■ Work required ■
Print the first line of the records below and every line after it, up to and including the line with "Task: Click the This". Print nothing else.

%%

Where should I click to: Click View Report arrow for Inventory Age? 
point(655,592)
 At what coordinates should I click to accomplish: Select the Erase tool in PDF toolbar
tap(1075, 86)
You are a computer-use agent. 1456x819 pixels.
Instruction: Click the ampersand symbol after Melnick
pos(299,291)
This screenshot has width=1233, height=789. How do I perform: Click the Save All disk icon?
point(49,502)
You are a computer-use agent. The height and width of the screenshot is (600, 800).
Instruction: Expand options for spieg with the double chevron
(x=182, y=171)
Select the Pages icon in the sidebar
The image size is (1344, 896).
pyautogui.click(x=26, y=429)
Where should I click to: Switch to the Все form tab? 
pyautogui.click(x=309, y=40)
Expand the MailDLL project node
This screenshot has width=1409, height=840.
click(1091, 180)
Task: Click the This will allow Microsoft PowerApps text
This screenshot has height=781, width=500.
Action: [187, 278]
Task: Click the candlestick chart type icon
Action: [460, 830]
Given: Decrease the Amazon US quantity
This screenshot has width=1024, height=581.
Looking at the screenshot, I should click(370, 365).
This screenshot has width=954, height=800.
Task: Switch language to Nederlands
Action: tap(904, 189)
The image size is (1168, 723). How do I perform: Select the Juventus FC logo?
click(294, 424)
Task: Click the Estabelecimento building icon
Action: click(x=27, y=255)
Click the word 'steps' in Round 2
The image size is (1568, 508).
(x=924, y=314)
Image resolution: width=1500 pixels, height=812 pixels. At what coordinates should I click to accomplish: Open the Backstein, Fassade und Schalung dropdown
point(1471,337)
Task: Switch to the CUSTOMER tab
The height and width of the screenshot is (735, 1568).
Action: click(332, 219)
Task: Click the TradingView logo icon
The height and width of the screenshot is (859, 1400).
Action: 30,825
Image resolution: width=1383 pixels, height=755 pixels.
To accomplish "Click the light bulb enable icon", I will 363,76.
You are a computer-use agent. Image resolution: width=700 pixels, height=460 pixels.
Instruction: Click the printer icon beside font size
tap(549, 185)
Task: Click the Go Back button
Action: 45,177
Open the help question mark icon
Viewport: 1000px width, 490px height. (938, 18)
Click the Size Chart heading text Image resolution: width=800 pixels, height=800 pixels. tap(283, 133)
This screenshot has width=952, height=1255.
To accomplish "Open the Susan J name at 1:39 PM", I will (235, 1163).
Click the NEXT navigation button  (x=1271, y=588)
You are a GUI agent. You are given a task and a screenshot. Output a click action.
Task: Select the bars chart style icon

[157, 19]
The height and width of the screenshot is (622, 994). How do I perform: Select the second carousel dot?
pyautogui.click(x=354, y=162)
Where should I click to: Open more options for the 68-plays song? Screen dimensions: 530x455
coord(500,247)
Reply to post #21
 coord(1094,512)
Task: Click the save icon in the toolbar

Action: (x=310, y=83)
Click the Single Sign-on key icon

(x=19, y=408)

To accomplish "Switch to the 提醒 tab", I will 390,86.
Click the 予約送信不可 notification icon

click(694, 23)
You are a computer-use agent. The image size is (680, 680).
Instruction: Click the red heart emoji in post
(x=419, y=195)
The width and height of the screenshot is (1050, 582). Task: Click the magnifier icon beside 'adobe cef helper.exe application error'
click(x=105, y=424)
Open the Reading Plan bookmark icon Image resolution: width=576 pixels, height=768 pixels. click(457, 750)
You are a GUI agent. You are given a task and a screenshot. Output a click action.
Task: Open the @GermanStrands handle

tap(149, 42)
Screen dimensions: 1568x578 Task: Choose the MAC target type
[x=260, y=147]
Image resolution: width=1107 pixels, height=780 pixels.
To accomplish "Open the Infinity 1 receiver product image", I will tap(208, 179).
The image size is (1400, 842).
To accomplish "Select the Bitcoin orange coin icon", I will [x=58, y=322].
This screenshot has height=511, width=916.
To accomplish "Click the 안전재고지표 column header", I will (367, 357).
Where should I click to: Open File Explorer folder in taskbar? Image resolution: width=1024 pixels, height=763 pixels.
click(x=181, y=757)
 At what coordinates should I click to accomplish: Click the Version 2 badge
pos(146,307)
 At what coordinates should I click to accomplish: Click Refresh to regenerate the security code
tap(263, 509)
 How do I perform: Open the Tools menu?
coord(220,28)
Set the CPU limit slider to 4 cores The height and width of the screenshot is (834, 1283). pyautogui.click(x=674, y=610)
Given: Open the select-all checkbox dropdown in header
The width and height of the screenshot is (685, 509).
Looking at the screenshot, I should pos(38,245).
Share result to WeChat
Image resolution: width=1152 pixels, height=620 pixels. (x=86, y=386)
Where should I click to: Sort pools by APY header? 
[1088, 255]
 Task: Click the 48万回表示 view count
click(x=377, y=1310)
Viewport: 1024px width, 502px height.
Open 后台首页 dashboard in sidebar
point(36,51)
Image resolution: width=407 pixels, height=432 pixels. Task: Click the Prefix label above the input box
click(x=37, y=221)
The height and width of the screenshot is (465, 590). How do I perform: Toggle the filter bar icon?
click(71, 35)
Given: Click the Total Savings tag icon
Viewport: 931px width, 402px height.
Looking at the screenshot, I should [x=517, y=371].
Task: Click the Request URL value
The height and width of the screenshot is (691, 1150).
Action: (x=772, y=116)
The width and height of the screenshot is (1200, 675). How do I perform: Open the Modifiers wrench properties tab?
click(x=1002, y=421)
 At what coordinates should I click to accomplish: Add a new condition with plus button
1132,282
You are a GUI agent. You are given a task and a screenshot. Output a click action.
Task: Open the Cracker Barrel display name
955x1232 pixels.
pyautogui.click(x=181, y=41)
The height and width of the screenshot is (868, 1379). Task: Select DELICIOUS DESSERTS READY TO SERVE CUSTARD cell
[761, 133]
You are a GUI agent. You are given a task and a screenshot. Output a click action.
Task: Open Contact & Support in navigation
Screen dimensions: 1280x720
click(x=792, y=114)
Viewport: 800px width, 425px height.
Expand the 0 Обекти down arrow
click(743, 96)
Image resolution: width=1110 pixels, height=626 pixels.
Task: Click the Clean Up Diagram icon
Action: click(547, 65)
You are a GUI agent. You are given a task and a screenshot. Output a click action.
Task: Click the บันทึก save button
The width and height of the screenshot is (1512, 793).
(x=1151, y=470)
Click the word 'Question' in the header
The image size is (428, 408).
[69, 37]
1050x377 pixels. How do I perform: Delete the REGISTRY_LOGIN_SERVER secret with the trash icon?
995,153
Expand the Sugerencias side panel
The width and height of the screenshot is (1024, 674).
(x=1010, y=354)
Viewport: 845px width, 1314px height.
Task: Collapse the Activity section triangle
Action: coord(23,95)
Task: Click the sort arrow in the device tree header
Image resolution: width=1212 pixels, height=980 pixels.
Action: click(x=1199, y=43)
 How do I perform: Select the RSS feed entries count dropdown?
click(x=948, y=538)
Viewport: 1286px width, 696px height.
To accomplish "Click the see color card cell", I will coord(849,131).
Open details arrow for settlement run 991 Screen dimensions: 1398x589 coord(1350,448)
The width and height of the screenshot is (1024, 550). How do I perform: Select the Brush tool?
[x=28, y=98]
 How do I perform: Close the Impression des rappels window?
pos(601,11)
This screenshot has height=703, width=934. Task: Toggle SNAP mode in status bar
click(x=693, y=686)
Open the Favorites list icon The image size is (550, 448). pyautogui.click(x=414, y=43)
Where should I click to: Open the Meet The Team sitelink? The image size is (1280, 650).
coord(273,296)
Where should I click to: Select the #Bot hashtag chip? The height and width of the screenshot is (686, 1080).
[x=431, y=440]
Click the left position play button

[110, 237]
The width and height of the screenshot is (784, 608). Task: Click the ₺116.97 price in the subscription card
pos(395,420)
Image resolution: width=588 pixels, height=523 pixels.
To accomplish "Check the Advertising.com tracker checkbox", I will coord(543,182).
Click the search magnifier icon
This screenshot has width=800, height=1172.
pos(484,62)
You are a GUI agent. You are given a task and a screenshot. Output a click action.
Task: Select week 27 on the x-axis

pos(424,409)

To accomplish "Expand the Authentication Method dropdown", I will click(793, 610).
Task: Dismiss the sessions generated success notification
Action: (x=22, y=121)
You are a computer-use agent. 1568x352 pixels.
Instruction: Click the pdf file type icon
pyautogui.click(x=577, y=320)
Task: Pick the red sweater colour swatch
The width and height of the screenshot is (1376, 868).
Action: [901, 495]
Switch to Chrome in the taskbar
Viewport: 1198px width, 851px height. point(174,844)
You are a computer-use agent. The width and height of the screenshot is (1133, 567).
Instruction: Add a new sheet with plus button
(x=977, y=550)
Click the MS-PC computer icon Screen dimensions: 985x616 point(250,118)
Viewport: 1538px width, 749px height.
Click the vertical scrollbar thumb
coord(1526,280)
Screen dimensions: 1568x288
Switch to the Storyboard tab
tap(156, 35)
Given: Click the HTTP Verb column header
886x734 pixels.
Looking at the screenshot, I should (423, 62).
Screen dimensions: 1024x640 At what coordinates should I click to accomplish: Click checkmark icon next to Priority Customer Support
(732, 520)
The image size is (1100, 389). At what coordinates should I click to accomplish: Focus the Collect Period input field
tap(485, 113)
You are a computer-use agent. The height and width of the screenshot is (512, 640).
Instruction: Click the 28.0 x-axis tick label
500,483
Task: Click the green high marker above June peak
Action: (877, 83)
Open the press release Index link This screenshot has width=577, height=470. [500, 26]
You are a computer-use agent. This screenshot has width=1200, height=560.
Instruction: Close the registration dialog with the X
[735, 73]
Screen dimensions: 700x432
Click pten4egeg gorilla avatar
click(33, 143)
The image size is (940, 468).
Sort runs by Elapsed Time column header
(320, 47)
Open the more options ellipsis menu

%%

■ Expected answer ■
Where should I click to: Click View Report arrow for Inventory Age? 
point(655,592)
 At what coordinates should I click to accomplish: Select the Erase tool in PDF toolbar
tap(1075, 86)
You are a computer-use agent. 1456x819 pixels.
Instruction: Click the ampersand symbol after Melnick
pos(299,291)
This screenshot has width=1233, height=789. How do I perform: Click the Save All disk icon?
point(49,502)
You are a computer-use agent. The height and width of the screenshot is (600, 800).
Instruction: Expand options for spieg with the double chevron
(x=182, y=171)
Select the Pages icon in the sidebar
The image size is (1344, 896).
pyautogui.click(x=26, y=429)
Where should I click to: Switch to the Все form tab? 
pyautogui.click(x=309, y=40)
Expand the MailDLL project node
This screenshot has width=1409, height=840.
click(1091, 180)
Task: Click the This will allow Microsoft PowerApps text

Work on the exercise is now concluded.